# [BRIEF]
Drop all images. Then write out each line below exactly as given.

[DATA FOR THE TASK — start]

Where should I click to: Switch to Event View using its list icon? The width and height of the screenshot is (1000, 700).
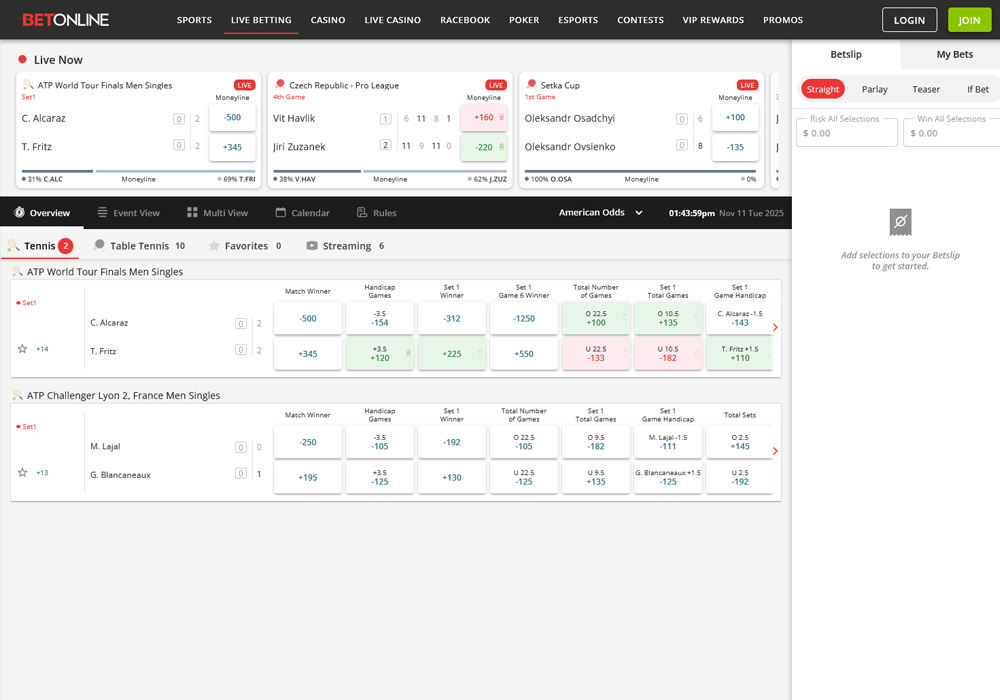pos(103,212)
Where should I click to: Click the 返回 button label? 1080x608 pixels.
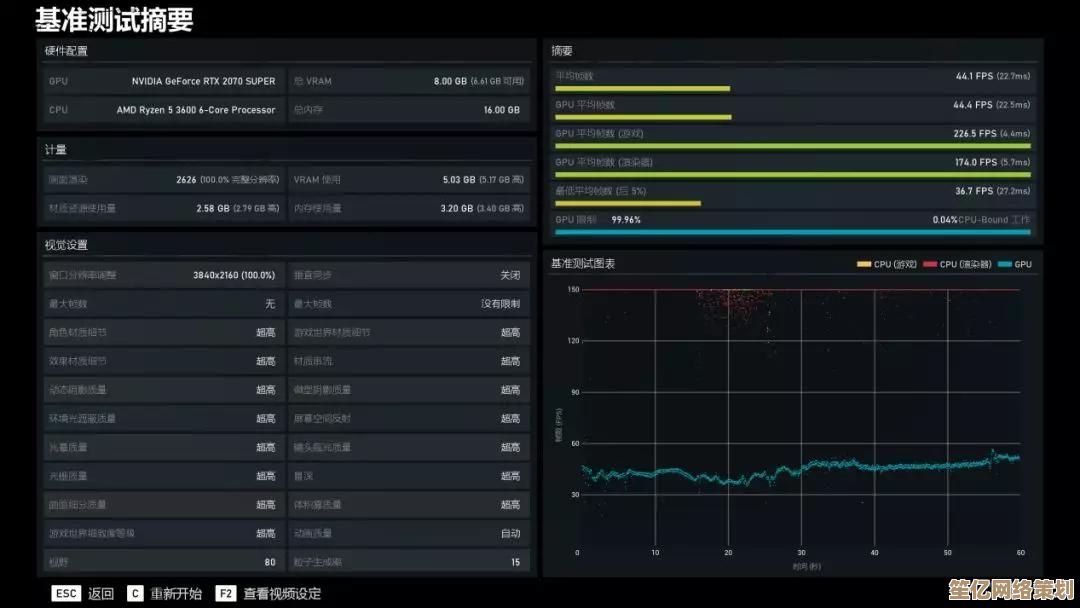(101, 593)

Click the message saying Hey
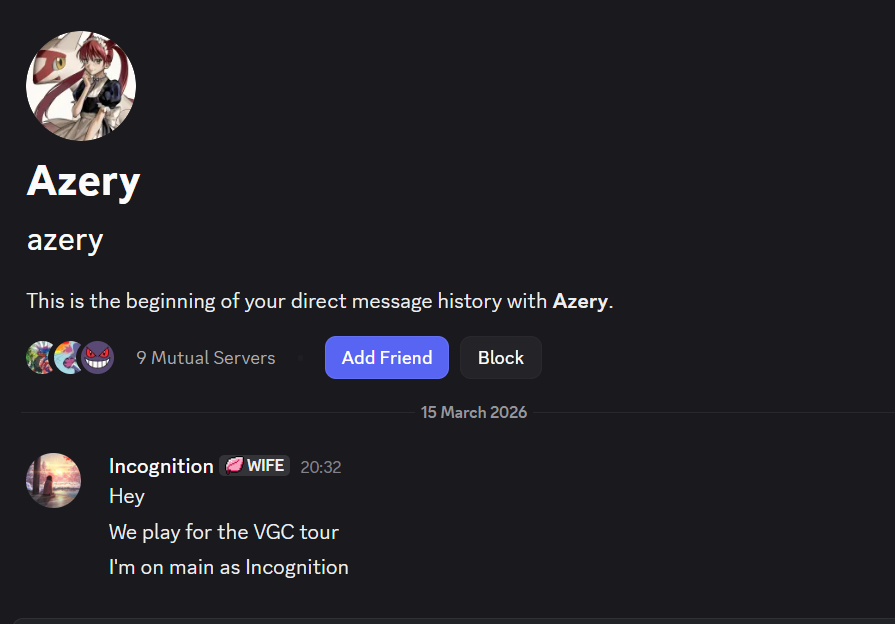point(125,495)
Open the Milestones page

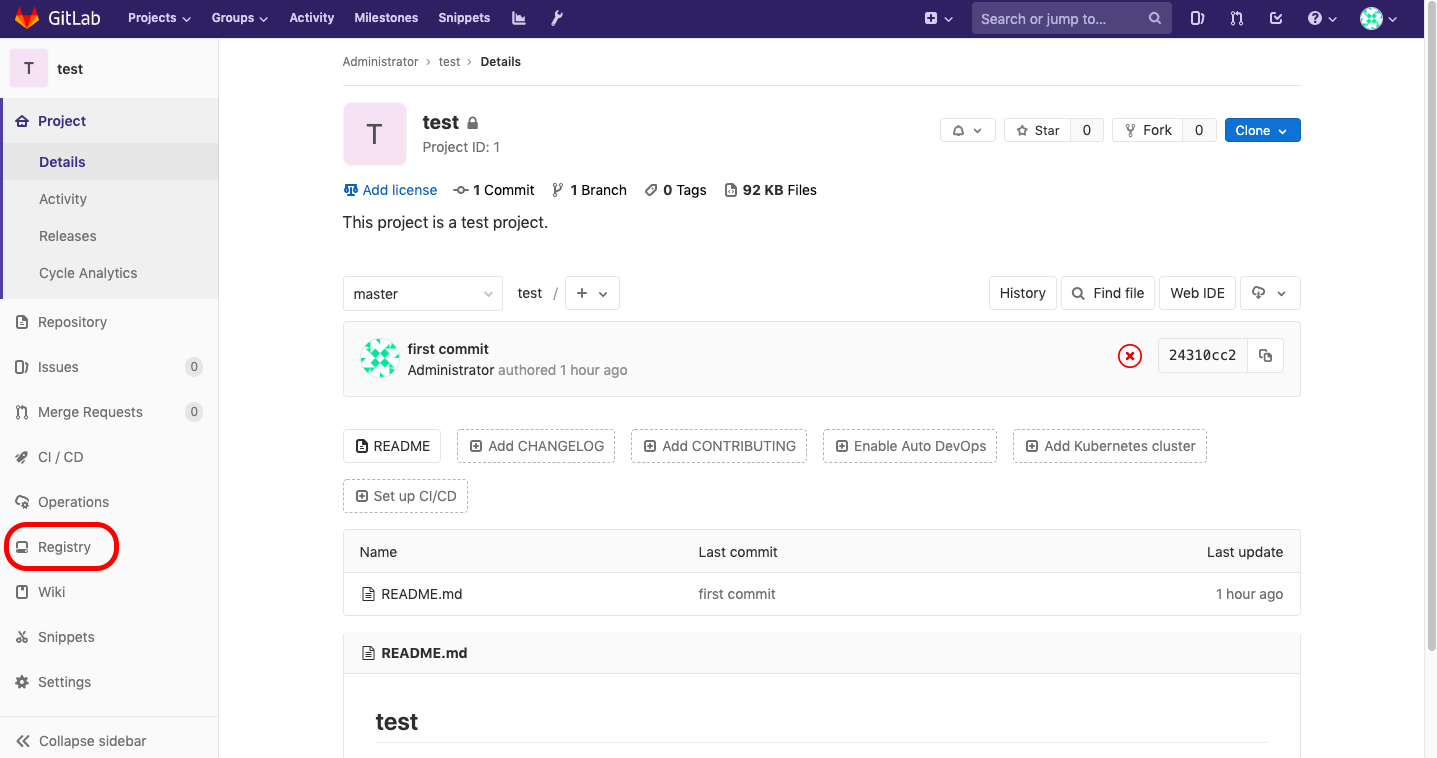point(386,18)
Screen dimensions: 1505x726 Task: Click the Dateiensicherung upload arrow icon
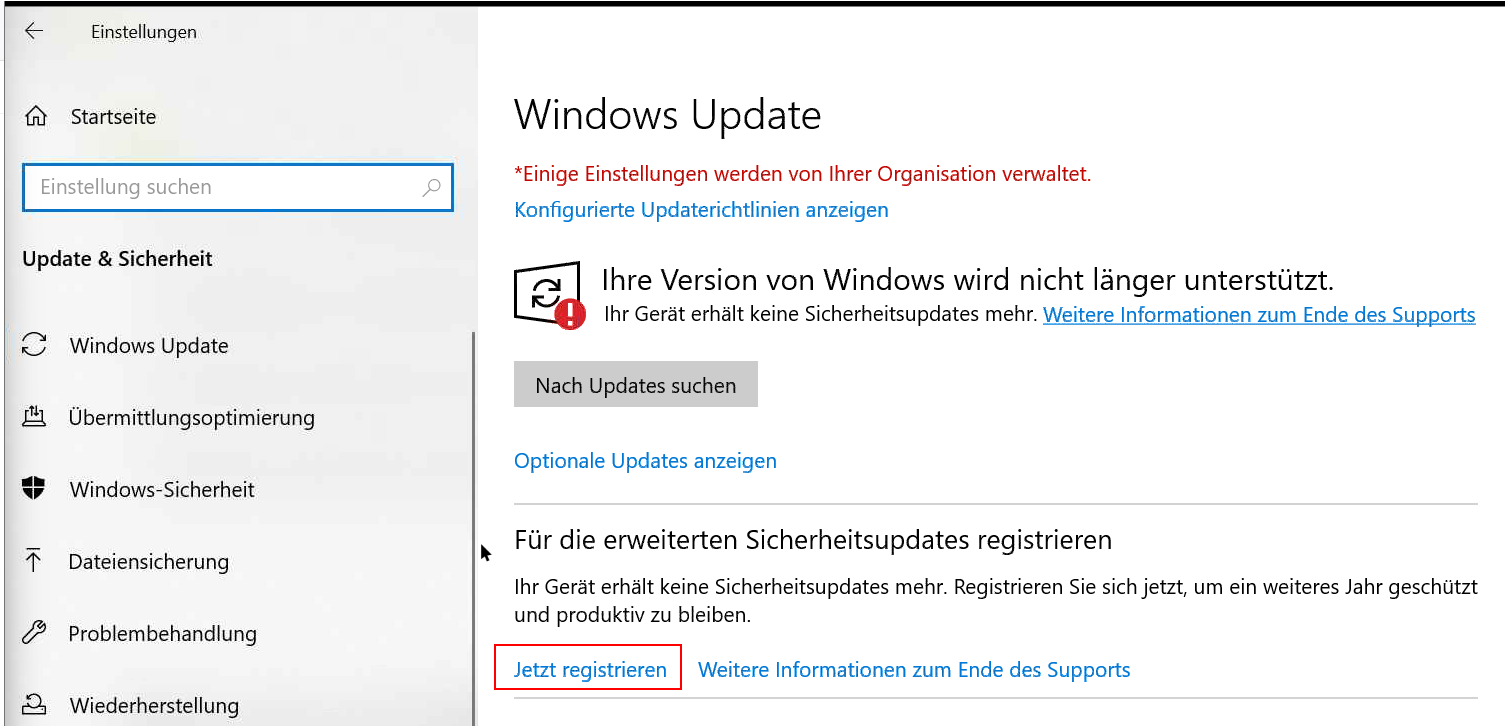[35, 561]
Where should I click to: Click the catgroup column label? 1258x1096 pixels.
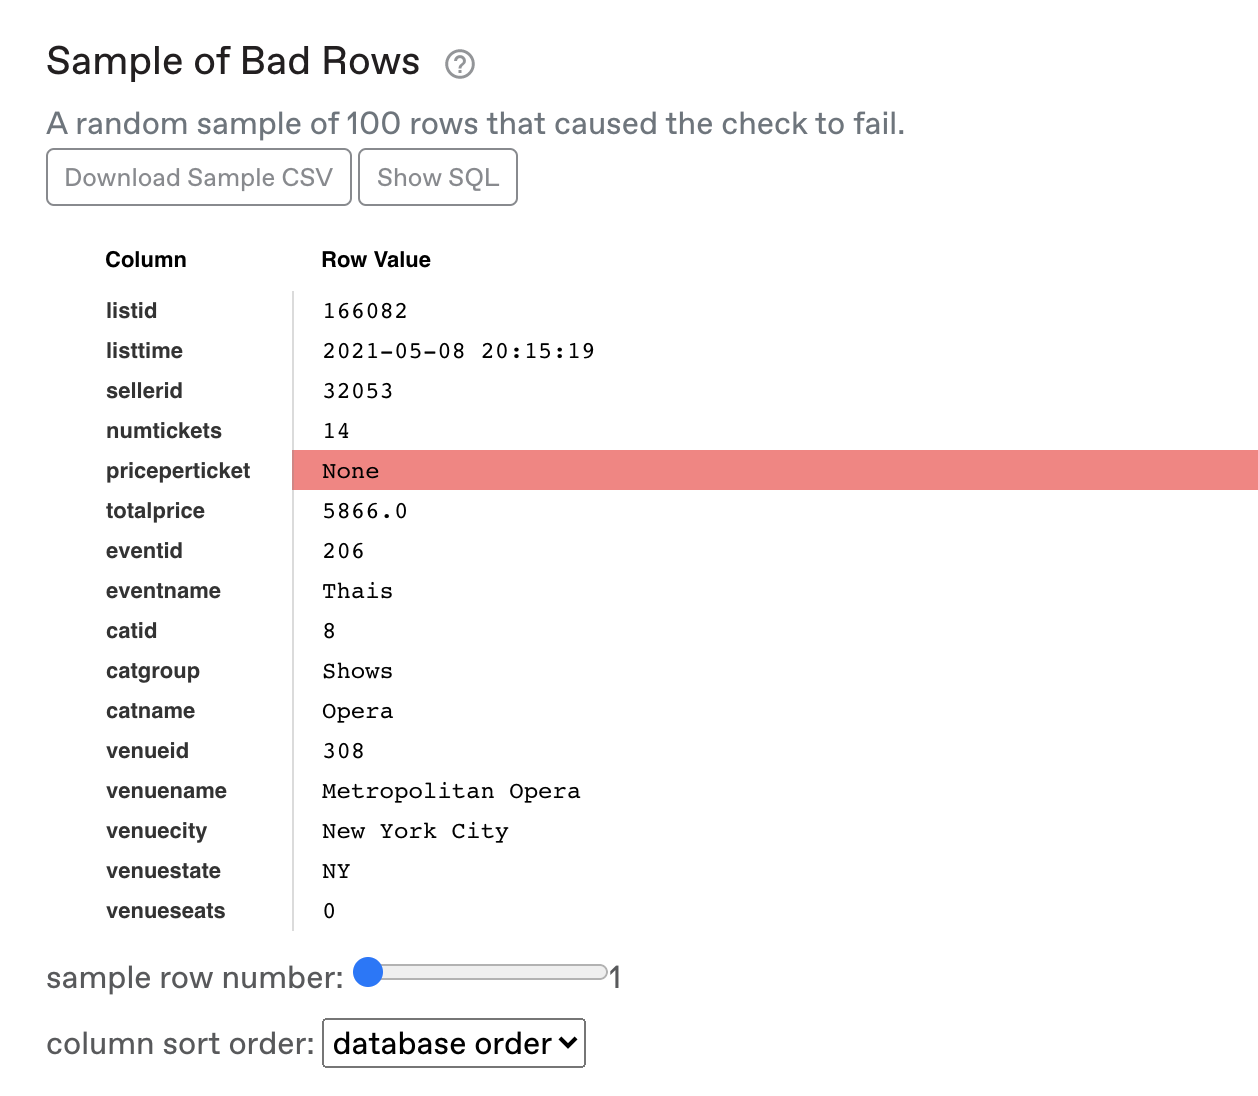tap(153, 671)
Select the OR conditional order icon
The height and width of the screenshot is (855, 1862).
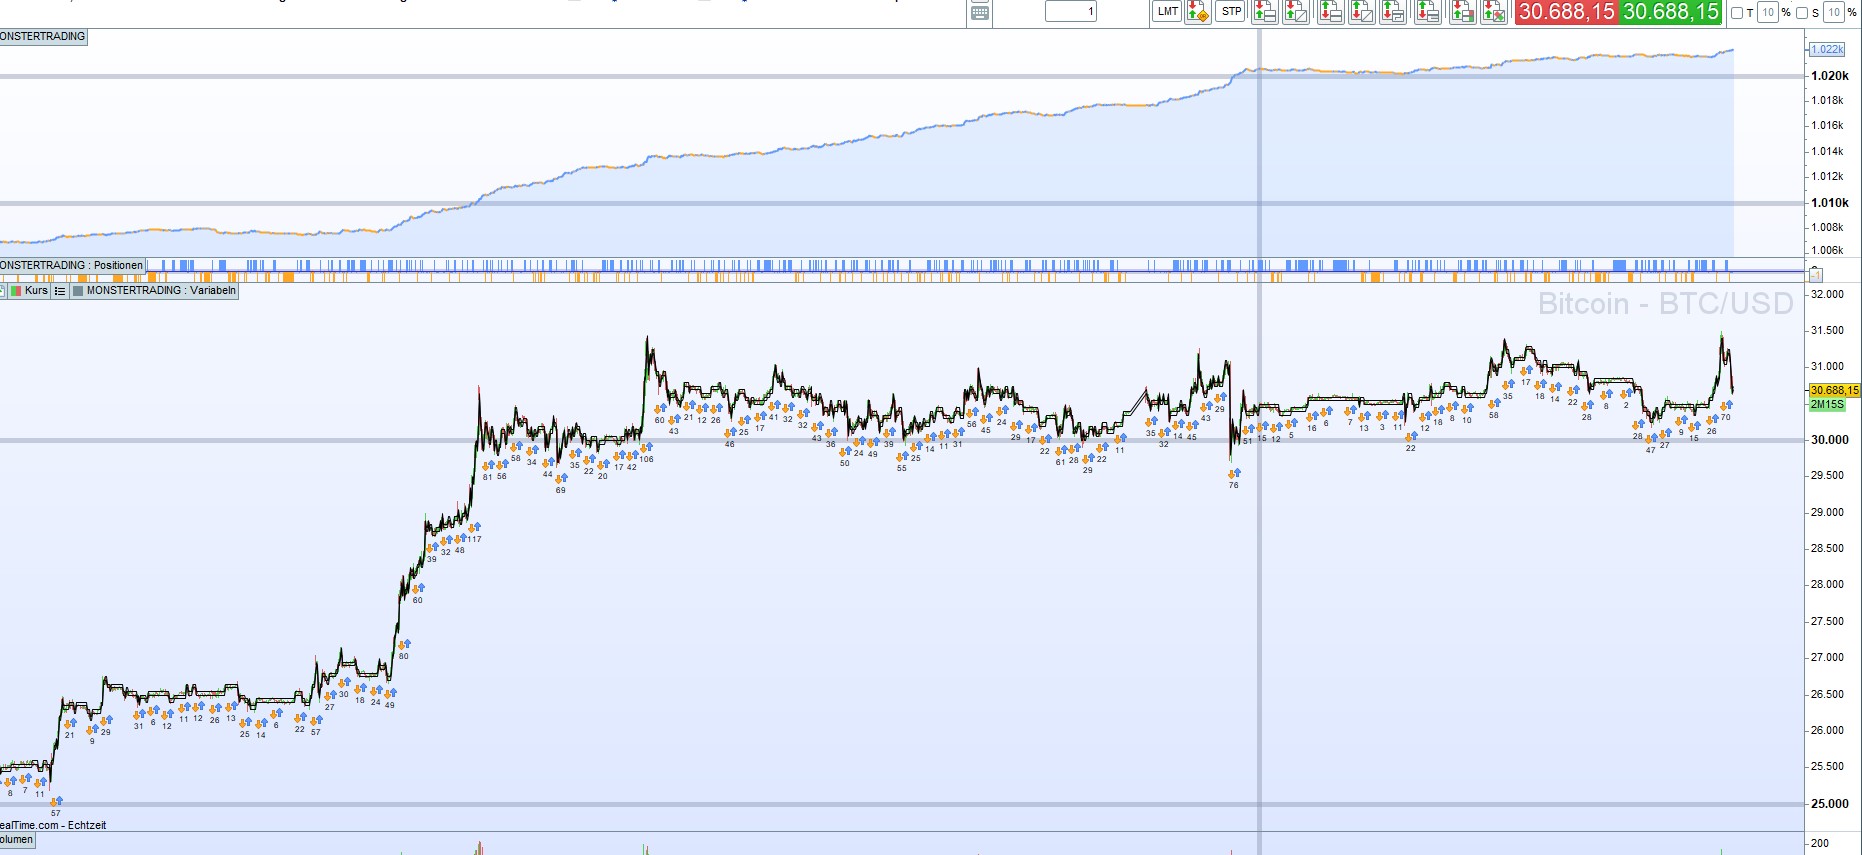tap(1198, 12)

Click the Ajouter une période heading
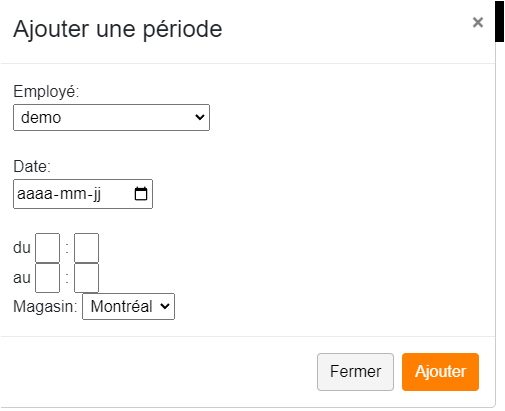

[DATA FOR THE TASK — finish]

# [SOLUTION BELOW]
Where should I click to: Switch to Event View using its list icon? The width and height of the screenshot is (1000, 700).
pos(103,212)
Where should I click to: Click the 返回 button label? 1080x608 pixels.
(101, 593)

Click the message saying Hey
point(125,495)
Open the Milestones page

point(386,18)
Screen dimensions: 1505x726 Task: Click the Dateiensicherung upload arrow icon
[35, 561]
Where should I click to: Click the catgroup column label? 1258x1096 pixels.
tap(153, 671)
Select the OR conditional order icon
The height and width of the screenshot is (855, 1862).
tap(1198, 12)

Click the Ajouter une période heading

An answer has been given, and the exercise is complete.